*RECORDS SHOWN*:

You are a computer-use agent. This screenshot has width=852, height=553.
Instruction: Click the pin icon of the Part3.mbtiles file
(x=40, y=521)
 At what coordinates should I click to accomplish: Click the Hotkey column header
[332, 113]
* * *
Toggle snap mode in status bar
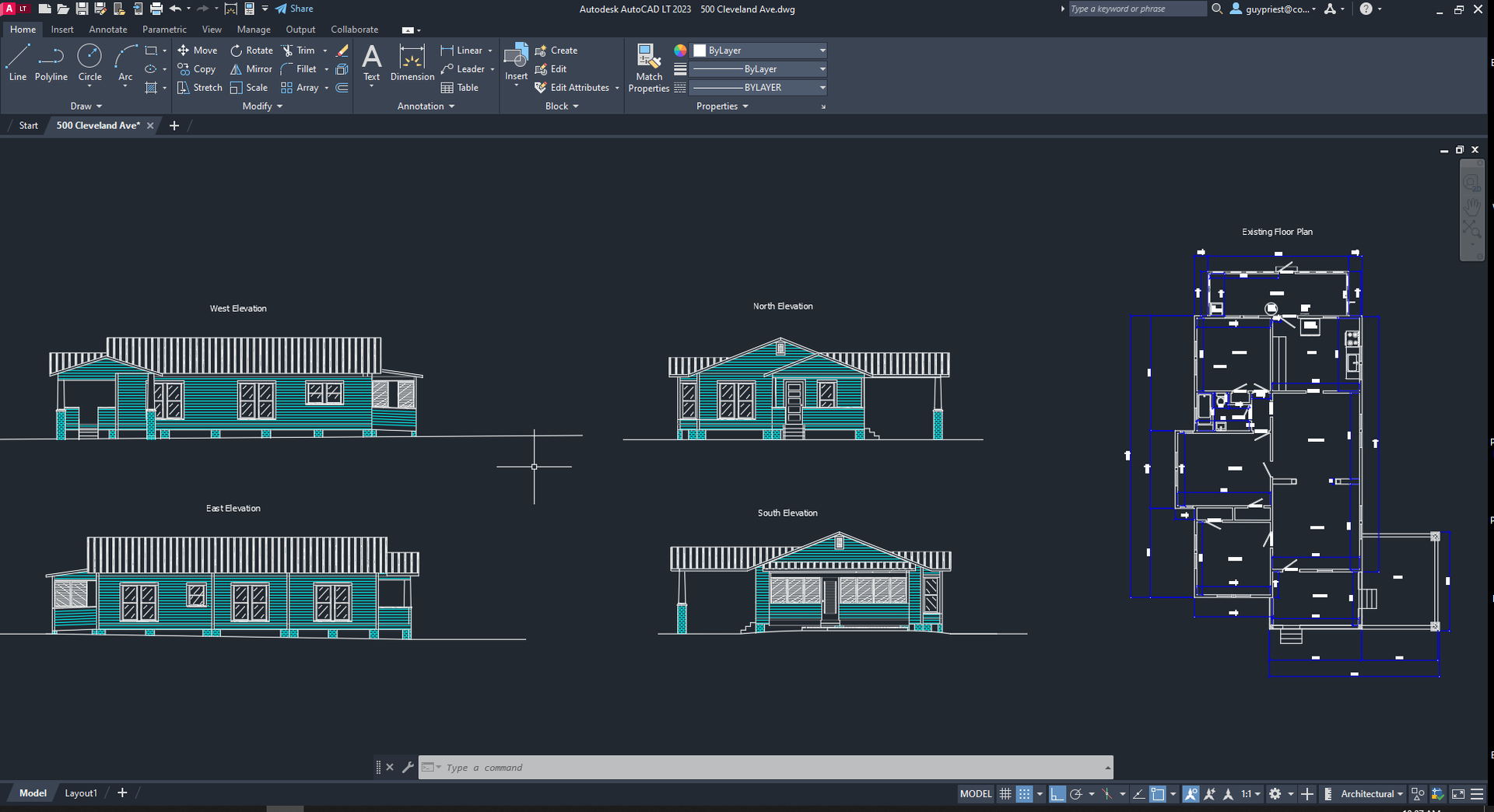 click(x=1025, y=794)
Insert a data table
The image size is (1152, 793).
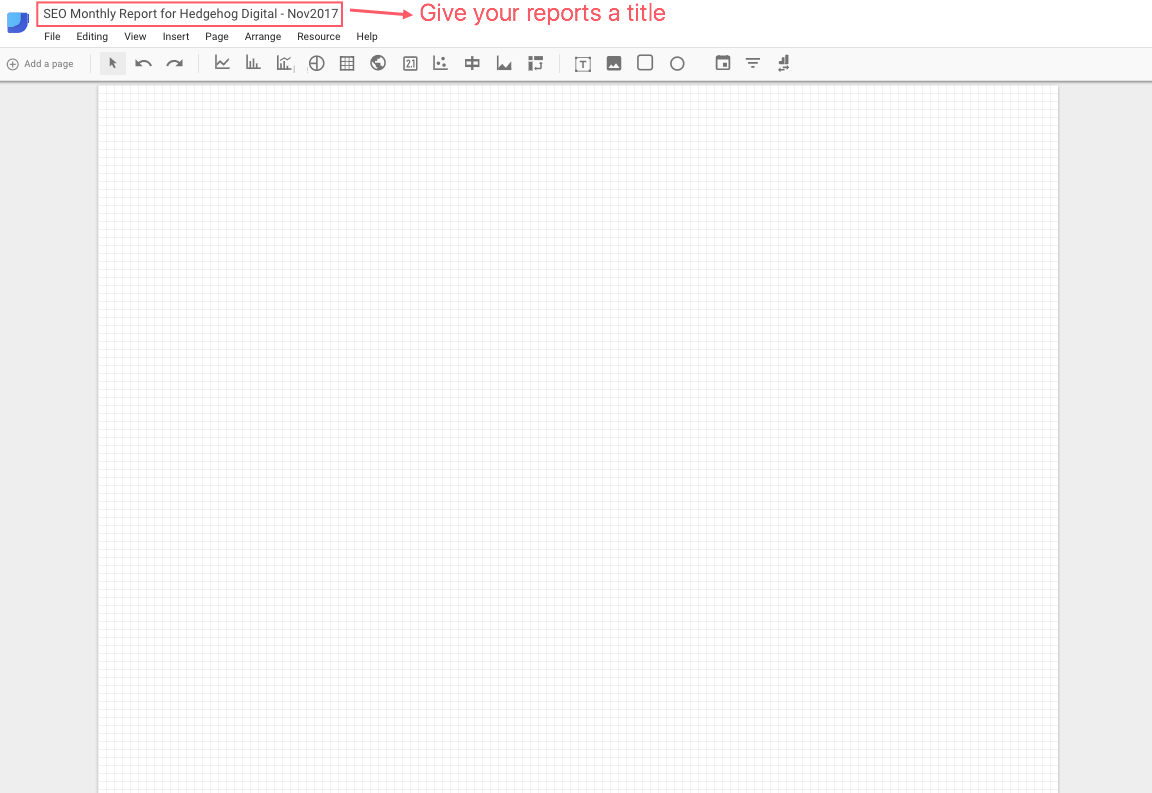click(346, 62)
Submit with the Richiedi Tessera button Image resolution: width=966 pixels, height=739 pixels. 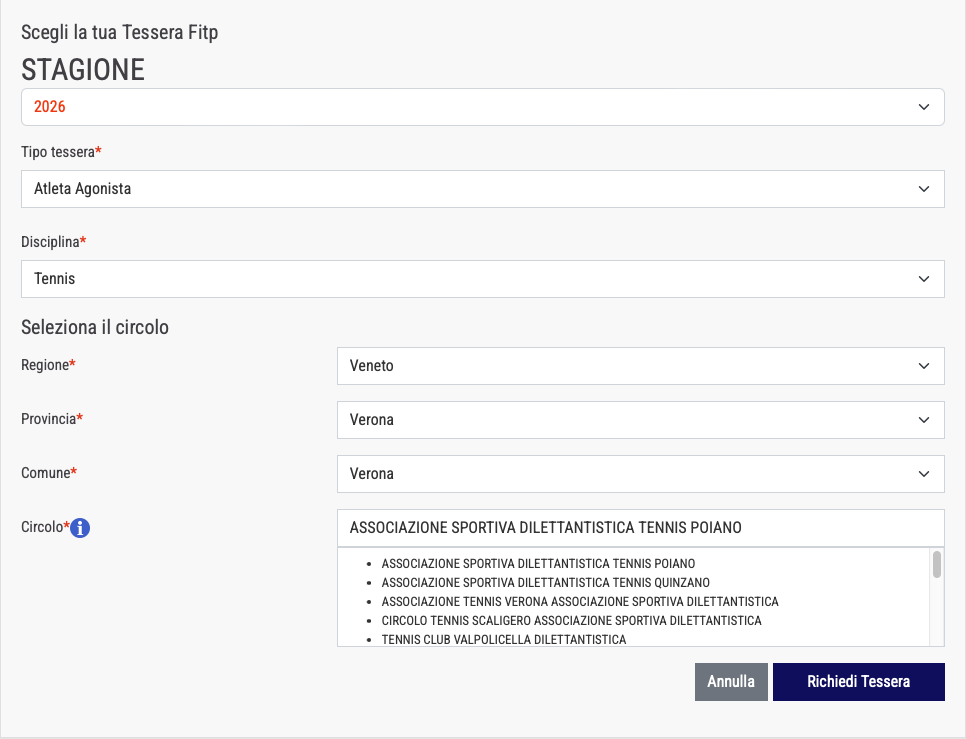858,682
...
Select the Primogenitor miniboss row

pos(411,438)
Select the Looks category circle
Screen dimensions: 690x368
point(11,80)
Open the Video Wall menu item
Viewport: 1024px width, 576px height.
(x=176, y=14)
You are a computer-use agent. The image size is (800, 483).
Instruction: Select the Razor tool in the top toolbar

*INSTRUCTIONS TO FOLLOW*:
Could you reproduce exactly the lines of the entries above, from the one with "You are a computer-use agent. The" through the one with "Instruction: Select the", and nothing else?

*RESULT OF THE TASK*:
You are a computer-use agent. The image size is (800, 483).
Instruction: Select the Razor tool in the top toolbar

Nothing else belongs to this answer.